=== Begin Enclosure ===

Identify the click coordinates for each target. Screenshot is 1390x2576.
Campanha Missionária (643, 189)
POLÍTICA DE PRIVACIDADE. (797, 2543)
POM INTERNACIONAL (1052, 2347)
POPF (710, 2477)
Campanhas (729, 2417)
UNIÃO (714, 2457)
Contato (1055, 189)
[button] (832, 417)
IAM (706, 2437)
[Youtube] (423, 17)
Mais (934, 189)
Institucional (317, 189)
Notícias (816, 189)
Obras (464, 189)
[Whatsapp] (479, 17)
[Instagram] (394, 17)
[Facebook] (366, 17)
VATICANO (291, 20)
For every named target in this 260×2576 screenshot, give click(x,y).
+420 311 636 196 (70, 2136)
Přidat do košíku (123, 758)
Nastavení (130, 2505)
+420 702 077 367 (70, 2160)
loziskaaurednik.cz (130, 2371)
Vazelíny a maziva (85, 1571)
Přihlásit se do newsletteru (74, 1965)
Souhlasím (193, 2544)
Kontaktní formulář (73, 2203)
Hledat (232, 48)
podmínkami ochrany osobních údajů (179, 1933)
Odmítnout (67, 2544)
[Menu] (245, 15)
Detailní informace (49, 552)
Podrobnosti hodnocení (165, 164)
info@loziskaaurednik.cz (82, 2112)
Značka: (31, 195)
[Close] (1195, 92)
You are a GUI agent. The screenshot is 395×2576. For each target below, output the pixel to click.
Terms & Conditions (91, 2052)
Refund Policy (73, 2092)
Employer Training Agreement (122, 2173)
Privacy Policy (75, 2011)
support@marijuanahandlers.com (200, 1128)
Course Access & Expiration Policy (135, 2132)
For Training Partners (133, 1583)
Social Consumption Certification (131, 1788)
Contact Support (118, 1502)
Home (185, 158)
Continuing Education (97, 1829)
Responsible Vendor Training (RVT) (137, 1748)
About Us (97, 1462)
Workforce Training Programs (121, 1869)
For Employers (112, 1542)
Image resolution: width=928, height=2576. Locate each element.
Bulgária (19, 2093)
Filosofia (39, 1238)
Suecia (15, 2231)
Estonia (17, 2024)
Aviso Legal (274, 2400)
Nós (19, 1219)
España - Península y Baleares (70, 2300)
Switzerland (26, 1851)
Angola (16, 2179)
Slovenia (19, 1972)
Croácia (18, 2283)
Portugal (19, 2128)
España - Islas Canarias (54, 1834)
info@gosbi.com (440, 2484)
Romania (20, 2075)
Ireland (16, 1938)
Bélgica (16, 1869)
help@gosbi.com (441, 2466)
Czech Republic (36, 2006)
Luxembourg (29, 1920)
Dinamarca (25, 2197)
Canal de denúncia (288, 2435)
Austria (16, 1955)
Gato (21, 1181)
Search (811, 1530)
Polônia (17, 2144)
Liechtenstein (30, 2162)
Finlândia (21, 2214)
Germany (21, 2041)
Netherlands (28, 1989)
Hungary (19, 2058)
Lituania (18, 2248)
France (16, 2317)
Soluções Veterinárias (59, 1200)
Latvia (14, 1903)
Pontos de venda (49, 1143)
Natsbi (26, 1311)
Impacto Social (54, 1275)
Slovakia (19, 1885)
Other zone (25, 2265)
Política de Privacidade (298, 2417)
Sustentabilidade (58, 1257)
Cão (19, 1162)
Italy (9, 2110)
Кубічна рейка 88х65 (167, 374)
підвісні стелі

=== End Enclosure ===

### [PROBLEM DESCRIPTION]
Print exactly the lines above, between the one holding "Institucional (317, 189)" and the one holding "Privacy Policy (75, 2011)", inclusive, and nothing besides.

### [WORKED SOLUTION]
Institucional (317, 189)
Notícias (816, 189)
Obras (464, 189)
[Whatsapp] (479, 17)
[Instagram] (394, 17)
[Facebook] (366, 17)
VATICANO (291, 20)
For every named target in this 260×2576 screenshot, give click(x,y).
+420 311 636 196 (70, 2136)
Přidat do košíku (123, 758)
Nastavení (130, 2505)
+420 702 077 367 (70, 2160)
loziskaaurednik.cz (130, 2371)
Vazelíny a maziva (85, 1571)
Přihlásit se do newsletteru (74, 1965)
Souhlasím (193, 2544)
Kontaktní formulář (73, 2203)
Hledat (232, 48)
podmínkami ochrany osobních údajů (179, 1933)
Odmítnout (67, 2544)
[Menu] (245, 15)
Detailní informace (49, 552)
Podrobnosti hodnocení (165, 164)
info@loziskaaurednik.cz (82, 2112)
Značka: (31, 195)
[Close] (1195, 92)
You are a GUI agent. The screenshot is 395×2576. For each target below, output the pixel to click.
Terms & Conditions (91, 2052)
Refund Policy (73, 2092)
Employer Training Agreement (122, 2173)
Privacy Policy (75, 2011)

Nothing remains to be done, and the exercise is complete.